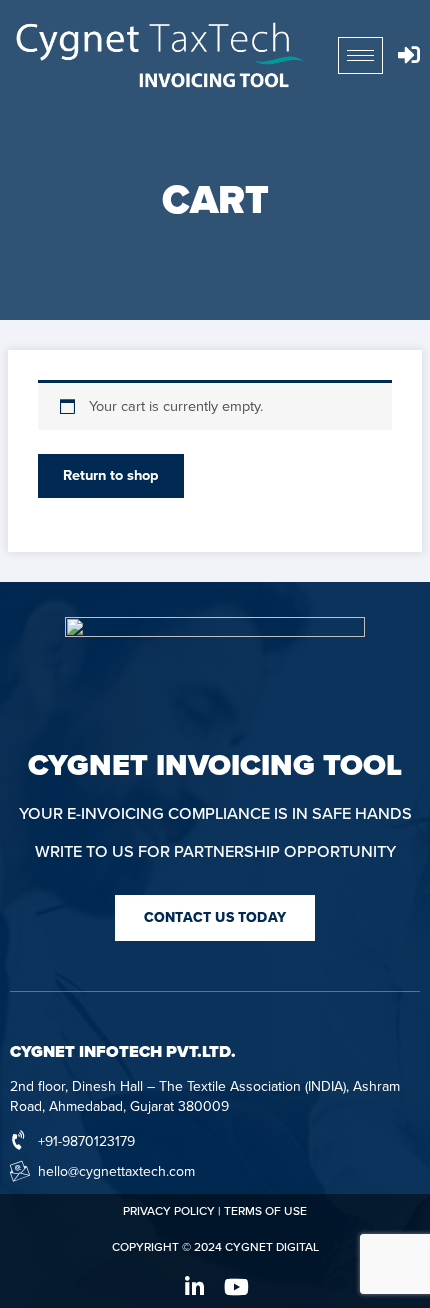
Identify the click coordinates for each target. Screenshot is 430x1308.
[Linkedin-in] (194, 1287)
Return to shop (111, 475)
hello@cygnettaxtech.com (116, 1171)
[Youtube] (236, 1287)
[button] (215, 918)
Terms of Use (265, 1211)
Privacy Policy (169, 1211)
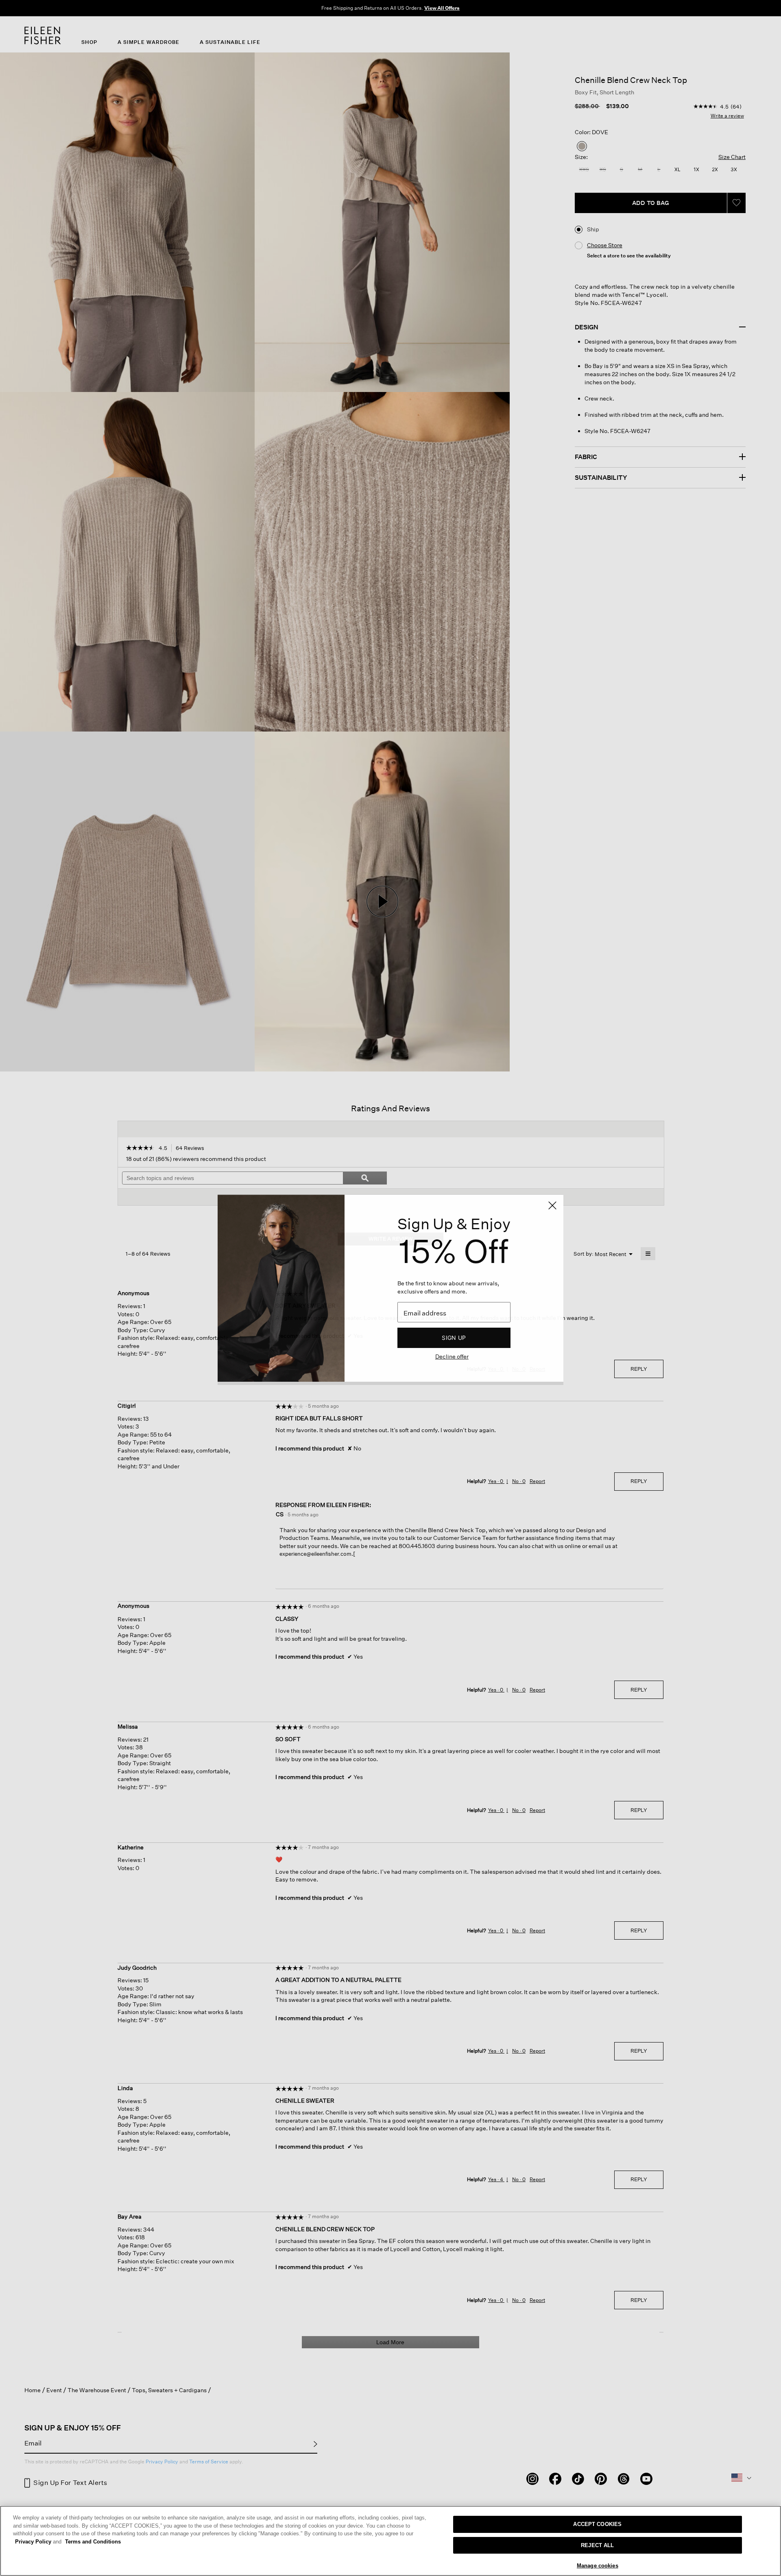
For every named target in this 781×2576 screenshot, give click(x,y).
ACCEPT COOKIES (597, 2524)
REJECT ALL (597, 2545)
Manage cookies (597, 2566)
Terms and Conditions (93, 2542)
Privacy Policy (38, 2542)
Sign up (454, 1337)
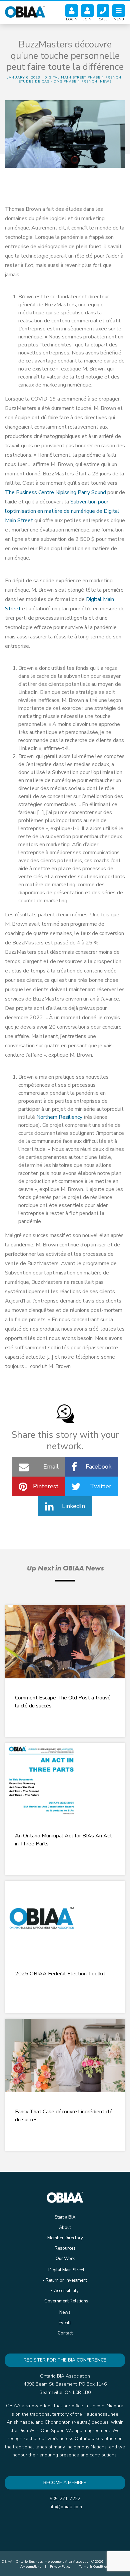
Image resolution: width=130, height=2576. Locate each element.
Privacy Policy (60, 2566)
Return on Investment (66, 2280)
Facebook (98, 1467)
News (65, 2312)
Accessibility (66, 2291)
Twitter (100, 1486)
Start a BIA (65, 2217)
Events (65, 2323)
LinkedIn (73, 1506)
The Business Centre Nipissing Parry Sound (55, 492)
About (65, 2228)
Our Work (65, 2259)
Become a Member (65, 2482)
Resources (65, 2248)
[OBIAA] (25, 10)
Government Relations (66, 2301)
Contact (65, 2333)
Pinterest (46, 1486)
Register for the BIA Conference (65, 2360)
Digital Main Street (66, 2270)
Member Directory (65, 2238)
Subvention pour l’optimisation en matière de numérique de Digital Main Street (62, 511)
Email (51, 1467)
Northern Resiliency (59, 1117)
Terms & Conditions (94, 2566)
* * *
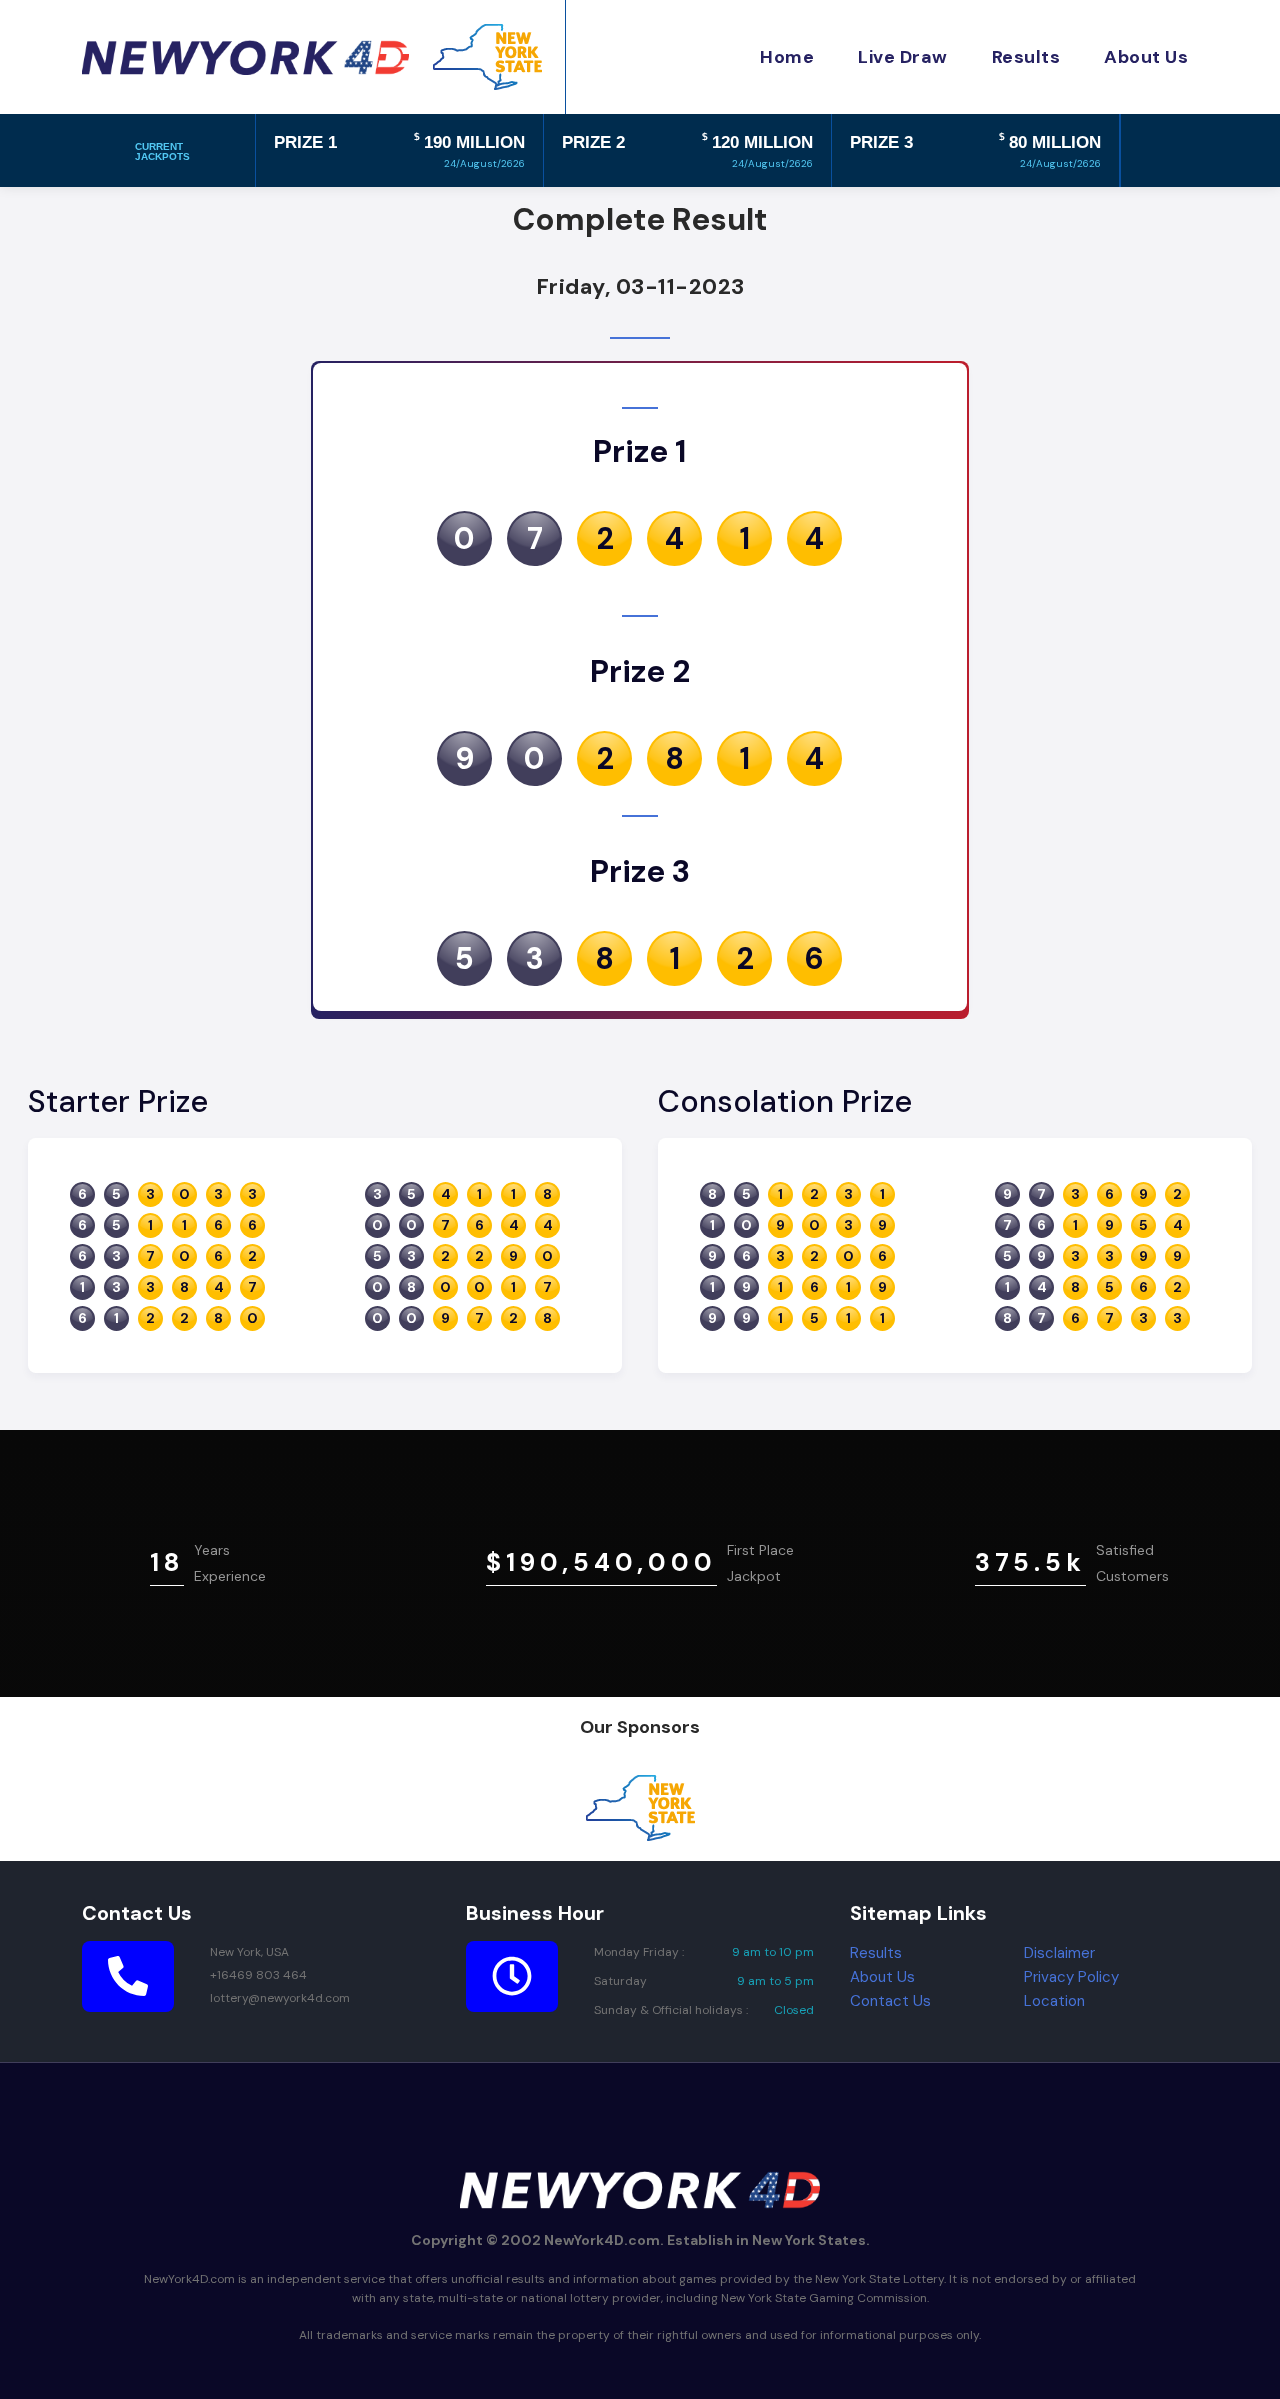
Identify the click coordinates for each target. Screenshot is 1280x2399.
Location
...
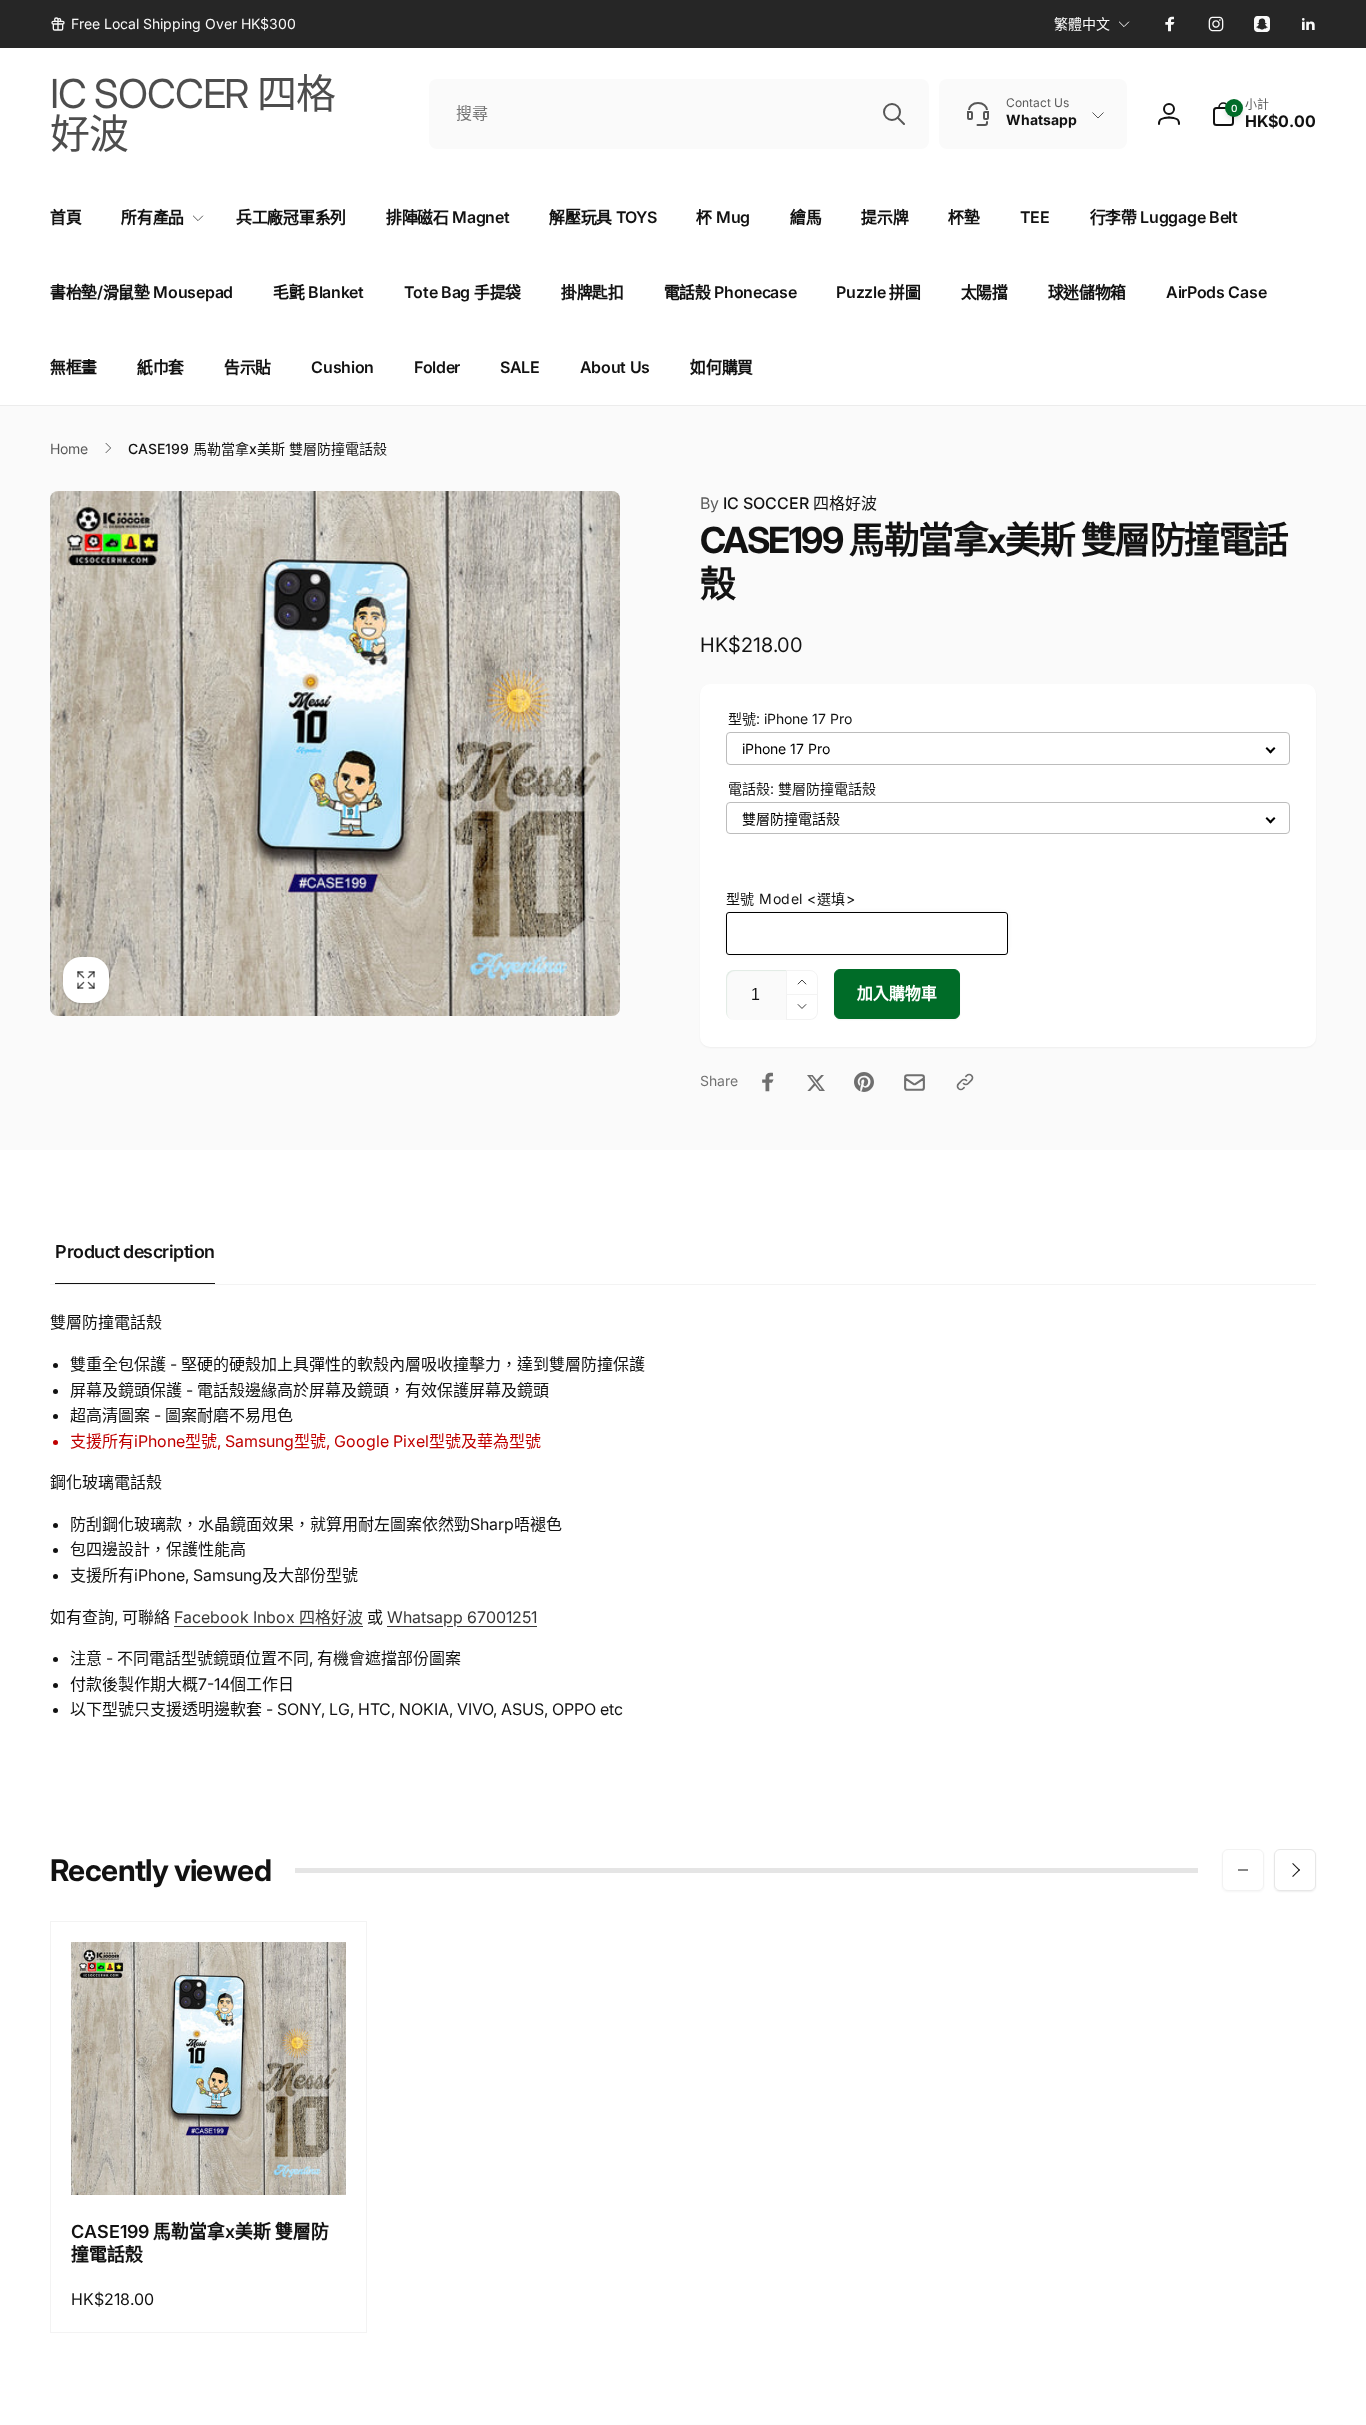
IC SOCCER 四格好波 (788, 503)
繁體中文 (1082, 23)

# To do
Above are the records; copy exactly the lines from the line with "Resources (65, 2248)" through the line with "Terms & Conditions (94, 2566)", both included.

# Result for this exercise
Resources (65, 2248)
[OBIAA] (25, 10)
Government Relations (66, 2301)
Contact (65, 2333)
Pinterest (46, 1486)
Register for the BIA Conference (65, 2360)
Digital Main Street (66, 2270)
Member Directory (65, 2238)
Subvention pour l’optimisation en matière de numérique de Digital Main Street (62, 511)
Email (51, 1467)
Northern Resiliency (59, 1117)
Terms & Conditions (94, 2566)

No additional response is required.